Task to carry out — In the lines between the one containing "Where should I click to: Click the Zendesk" and the one containing "tap(78, 83)", inclusive, replace "Value column" with "Name column" and leave everything else unchanged. Return only those lines.

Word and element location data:
=-=-=-=-=
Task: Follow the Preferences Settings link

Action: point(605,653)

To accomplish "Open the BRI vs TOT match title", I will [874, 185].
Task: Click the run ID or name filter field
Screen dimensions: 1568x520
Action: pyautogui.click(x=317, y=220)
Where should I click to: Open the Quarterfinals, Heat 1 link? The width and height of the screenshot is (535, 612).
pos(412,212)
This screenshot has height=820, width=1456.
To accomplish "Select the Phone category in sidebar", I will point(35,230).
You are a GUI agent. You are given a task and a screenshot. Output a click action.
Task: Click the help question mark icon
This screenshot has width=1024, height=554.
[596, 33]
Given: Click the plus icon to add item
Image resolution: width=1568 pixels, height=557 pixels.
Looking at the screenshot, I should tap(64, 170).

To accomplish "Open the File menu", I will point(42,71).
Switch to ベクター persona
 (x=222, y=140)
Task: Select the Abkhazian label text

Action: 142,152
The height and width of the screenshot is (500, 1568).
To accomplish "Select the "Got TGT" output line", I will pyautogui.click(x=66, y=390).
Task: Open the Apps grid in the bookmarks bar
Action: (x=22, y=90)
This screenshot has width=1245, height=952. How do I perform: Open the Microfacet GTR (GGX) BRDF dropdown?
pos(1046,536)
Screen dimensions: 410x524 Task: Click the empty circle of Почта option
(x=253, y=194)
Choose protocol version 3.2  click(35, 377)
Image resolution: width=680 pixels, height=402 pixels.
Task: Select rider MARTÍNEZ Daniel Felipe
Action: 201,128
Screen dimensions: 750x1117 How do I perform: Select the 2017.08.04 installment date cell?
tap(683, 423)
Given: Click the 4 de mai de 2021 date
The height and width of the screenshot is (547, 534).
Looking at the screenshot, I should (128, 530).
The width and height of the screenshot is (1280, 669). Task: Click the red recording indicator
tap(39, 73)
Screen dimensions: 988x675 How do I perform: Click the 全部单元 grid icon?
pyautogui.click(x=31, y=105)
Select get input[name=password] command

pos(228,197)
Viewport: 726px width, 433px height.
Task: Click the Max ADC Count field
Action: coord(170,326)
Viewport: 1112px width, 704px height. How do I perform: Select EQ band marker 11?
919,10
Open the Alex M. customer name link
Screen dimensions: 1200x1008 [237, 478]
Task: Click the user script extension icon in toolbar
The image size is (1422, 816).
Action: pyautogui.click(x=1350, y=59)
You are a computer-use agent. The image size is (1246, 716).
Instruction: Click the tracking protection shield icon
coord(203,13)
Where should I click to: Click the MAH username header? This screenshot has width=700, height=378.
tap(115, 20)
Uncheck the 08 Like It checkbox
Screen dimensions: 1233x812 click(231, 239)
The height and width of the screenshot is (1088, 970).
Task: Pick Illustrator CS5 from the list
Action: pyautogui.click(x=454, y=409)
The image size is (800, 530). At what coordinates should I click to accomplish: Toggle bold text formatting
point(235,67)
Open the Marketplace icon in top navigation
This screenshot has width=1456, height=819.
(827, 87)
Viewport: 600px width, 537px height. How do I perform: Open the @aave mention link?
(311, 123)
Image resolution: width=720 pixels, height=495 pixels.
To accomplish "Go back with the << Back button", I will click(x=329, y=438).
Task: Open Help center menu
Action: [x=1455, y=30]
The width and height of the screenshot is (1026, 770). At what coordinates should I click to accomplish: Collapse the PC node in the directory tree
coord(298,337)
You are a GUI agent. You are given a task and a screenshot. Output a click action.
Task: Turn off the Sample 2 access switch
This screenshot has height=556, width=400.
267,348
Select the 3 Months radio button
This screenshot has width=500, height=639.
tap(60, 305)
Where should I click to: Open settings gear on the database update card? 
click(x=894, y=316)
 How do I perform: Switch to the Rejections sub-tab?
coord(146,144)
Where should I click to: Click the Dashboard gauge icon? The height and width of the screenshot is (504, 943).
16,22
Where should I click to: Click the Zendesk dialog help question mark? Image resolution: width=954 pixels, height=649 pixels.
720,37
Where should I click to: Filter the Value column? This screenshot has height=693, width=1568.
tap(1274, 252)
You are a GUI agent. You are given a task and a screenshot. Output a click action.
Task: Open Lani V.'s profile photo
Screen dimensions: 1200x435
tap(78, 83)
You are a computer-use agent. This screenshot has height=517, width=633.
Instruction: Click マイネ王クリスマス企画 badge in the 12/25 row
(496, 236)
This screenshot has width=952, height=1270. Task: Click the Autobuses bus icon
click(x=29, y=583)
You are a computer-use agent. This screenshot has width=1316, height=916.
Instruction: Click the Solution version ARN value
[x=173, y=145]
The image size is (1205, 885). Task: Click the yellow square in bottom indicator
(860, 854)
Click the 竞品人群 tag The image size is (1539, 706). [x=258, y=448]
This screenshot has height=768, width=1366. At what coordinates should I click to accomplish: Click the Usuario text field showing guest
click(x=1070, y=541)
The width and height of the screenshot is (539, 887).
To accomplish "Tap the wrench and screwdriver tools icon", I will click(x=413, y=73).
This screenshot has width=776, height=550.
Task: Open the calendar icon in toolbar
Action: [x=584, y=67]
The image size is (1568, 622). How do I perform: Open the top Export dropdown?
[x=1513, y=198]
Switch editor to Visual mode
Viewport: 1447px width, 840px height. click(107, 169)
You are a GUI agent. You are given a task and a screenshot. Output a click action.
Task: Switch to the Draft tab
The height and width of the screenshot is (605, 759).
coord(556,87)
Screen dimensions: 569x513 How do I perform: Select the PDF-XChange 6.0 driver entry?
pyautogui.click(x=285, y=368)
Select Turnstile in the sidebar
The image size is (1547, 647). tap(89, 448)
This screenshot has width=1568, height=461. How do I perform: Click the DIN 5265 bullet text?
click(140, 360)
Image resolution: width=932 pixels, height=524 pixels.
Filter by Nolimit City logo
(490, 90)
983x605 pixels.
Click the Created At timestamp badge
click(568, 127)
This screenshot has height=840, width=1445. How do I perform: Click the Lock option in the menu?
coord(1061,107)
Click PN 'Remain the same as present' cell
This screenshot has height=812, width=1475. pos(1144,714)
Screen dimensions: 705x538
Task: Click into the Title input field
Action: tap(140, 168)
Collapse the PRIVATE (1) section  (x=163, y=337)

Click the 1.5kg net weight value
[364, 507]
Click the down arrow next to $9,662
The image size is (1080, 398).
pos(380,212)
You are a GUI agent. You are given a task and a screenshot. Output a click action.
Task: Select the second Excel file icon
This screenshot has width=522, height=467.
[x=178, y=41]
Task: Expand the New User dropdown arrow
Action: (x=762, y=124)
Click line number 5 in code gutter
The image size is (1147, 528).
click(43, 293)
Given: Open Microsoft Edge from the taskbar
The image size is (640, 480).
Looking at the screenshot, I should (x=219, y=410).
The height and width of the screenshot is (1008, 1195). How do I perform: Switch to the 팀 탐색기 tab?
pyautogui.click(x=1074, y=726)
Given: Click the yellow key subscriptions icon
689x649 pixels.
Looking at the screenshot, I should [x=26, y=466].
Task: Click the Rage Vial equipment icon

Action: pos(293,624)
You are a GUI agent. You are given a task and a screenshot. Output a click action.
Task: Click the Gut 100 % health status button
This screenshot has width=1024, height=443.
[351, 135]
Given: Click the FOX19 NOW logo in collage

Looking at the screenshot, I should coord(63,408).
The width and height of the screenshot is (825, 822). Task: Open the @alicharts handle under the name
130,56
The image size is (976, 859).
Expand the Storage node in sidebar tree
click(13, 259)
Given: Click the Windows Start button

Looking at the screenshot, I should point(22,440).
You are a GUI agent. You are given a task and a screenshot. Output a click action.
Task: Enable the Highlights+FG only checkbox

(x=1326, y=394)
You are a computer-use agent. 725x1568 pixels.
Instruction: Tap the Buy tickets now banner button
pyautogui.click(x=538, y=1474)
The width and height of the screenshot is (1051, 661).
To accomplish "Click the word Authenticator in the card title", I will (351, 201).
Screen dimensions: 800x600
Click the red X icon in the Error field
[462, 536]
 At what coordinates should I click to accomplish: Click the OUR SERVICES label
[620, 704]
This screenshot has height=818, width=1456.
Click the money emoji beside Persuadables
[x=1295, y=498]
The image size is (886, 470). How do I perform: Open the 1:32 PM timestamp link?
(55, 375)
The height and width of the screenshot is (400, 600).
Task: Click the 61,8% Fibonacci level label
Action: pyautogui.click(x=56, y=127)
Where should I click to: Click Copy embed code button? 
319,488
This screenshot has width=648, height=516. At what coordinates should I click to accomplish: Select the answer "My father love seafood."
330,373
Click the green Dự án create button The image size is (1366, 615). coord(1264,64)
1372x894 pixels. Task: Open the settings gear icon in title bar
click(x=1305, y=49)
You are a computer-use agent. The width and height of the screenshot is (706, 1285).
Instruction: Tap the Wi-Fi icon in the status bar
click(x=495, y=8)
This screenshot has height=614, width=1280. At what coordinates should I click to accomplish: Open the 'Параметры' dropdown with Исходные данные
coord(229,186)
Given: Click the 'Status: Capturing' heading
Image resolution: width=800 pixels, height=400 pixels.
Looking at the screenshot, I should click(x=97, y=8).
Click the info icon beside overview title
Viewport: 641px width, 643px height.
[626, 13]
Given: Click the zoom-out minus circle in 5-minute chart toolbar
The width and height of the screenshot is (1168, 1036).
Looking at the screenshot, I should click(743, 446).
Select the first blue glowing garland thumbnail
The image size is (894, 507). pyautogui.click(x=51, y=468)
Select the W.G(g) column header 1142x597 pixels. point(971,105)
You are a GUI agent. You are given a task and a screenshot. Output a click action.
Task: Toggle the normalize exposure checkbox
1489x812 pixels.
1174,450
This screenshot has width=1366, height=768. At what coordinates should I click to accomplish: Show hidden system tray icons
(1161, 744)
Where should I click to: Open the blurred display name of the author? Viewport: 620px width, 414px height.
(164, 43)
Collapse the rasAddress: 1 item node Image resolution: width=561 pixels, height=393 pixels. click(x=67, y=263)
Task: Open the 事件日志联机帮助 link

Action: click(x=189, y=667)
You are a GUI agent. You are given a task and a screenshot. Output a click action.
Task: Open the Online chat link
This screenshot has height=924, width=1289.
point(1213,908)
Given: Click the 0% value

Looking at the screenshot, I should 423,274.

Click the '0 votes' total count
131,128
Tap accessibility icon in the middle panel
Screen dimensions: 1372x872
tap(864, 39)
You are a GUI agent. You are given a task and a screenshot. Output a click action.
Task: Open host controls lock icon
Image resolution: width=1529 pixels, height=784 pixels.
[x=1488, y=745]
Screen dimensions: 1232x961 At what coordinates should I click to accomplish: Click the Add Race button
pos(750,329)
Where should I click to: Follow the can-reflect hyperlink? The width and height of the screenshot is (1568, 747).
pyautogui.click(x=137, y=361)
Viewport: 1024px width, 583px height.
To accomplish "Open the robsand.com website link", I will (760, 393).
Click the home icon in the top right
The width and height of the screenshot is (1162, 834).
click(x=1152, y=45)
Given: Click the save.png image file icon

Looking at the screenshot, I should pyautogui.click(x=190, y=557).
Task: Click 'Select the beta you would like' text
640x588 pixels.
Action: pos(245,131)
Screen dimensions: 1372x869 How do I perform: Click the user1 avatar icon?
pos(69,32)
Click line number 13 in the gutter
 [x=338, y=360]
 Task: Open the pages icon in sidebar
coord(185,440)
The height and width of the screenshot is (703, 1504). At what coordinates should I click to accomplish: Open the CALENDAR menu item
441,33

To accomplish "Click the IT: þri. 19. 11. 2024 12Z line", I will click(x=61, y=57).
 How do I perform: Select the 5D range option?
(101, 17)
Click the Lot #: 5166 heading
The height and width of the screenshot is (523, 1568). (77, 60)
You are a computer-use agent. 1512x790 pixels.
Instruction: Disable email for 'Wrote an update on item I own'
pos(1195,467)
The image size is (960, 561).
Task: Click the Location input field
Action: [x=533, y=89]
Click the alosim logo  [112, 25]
=-=-=-=-=
Written response —
Where should I click to: Click the Zendesk dialog help question mark? Image resolution: width=954 pixels, height=649 pixels.
720,37
Where should I click to: Filter the Name column? This screenshot has height=693, width=1568.
tap(1274, 252)
You are a GUI agent. You are given a task and a screenshot. Output a click action.
Task: Open Lani V.'s profile photo
Screen dimensions: 1200x435
tap(78, 83)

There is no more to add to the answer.